• AVAILABLE RECORDS:
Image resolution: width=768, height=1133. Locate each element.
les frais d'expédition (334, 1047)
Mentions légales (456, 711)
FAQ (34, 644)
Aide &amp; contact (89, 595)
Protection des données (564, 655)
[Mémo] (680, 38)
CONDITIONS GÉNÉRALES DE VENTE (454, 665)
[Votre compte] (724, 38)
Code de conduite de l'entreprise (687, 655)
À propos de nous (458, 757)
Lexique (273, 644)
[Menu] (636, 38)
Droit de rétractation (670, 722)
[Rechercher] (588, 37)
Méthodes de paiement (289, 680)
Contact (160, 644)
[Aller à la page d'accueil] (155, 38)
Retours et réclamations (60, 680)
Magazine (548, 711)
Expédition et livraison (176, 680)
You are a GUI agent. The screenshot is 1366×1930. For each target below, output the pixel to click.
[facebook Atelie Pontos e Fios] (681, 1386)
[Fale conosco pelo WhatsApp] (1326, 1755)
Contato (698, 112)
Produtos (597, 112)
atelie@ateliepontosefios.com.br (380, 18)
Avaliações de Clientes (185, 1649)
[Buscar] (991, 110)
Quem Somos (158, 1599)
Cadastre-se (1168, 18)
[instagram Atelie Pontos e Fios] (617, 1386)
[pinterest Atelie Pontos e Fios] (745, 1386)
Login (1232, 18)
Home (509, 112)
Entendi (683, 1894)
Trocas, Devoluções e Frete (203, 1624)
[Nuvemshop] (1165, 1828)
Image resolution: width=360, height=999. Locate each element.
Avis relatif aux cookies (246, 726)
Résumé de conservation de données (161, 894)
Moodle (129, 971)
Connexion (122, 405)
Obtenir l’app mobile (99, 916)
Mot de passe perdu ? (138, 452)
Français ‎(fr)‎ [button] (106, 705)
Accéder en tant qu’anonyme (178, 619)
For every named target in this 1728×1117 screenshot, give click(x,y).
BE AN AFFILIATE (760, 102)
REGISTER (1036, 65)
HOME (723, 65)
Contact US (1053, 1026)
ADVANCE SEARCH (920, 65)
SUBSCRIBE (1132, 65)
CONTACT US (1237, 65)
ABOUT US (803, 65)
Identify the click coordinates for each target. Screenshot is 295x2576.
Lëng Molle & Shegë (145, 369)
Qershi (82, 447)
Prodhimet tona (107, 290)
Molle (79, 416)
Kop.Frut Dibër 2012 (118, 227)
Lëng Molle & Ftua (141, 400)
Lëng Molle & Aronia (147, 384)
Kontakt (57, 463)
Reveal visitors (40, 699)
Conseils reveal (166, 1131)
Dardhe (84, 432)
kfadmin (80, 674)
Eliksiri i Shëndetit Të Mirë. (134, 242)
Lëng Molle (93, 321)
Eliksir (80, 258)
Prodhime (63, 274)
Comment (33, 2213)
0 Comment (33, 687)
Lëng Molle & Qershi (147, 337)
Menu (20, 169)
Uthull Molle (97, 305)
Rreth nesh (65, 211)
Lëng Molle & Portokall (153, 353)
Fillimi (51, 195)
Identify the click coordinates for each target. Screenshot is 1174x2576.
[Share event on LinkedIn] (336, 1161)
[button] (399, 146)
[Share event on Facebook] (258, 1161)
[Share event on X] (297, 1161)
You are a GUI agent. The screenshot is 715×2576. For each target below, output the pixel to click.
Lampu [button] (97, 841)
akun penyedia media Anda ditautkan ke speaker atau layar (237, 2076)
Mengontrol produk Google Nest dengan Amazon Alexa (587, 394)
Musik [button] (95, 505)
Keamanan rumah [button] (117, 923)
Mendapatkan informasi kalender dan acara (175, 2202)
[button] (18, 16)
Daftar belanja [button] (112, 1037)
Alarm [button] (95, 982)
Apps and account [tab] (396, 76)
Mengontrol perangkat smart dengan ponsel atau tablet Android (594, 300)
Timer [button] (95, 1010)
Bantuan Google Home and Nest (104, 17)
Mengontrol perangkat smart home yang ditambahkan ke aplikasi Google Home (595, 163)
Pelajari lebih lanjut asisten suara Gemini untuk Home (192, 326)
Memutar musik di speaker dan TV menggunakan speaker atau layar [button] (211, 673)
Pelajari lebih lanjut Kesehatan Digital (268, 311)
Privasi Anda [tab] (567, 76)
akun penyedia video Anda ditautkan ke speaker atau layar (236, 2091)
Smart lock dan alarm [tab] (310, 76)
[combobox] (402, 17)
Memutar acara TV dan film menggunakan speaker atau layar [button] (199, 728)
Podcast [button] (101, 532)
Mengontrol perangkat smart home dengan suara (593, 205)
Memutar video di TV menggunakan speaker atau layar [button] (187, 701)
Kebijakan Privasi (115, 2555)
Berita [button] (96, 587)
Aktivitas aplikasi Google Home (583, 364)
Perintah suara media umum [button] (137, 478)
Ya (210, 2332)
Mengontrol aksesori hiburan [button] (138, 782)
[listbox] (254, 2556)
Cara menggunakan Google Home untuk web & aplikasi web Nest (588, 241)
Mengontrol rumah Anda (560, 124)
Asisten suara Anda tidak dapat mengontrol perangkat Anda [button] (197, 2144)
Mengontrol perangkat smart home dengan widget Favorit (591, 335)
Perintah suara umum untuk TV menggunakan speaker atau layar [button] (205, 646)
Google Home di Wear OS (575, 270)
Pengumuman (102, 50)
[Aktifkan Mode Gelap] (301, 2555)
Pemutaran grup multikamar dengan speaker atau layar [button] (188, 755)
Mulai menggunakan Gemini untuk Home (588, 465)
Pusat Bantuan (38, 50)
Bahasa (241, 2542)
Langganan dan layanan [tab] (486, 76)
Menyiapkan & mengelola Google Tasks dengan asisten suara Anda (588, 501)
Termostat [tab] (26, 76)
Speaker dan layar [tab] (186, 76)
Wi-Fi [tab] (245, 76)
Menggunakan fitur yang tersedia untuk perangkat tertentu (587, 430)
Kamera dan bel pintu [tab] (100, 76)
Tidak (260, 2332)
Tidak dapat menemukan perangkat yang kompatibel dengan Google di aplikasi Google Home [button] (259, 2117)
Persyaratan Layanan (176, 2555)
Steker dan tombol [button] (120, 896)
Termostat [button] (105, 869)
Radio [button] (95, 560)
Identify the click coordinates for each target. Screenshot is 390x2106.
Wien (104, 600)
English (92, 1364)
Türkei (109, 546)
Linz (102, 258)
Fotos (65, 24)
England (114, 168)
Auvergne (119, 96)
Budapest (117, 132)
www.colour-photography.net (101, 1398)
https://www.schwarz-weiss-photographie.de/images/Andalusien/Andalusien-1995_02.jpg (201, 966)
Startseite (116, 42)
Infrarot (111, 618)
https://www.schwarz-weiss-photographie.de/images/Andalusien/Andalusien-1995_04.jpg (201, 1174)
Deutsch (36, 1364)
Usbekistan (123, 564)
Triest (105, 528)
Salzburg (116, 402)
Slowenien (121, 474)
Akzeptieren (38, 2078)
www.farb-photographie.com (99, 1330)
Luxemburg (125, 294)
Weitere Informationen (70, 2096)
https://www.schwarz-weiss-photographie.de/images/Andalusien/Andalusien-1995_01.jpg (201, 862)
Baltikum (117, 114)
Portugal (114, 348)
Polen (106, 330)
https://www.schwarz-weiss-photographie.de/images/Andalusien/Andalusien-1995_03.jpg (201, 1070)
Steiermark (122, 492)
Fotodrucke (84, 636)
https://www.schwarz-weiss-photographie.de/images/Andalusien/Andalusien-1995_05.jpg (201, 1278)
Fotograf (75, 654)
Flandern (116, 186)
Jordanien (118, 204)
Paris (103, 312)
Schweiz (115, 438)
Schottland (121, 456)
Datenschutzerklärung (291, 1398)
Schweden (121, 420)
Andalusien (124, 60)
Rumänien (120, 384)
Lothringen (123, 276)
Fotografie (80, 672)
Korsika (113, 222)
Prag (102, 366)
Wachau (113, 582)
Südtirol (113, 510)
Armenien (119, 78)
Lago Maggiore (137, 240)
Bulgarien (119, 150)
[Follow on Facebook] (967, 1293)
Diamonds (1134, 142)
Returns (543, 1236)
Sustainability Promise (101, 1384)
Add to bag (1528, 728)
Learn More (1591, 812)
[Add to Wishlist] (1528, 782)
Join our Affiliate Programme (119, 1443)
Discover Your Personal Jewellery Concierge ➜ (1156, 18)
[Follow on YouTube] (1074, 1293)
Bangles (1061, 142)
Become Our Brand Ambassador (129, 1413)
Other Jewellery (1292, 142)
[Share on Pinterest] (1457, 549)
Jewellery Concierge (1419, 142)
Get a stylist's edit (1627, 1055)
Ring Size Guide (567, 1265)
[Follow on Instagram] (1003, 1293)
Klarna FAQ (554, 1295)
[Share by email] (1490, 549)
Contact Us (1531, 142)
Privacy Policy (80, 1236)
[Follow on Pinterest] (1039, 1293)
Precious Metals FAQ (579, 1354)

• ACTIVITY: Using the data above, print exactly the lines from the line that contains "Accéder en tant qu’anonyme (178, 619)" through the line that contains "ABOUT US (803, 65)", with both included.

• REPLY TO THE EXERCISE:
Accéder en tant qu’anonyme (178, 619)
For every named target in this 1728×1117 screenshot, give click(x,y).
BE AN AFFILIATE (760, 102)
REGISTER (1036, 65)
HOME (723, 65)
Contact US (1053, 1026)
ADVANCE SEARCH (920, 65)
SUBSCRIBE (1132, 65)
CONTACT US (1237, 65)
ABOUT US (803, 65)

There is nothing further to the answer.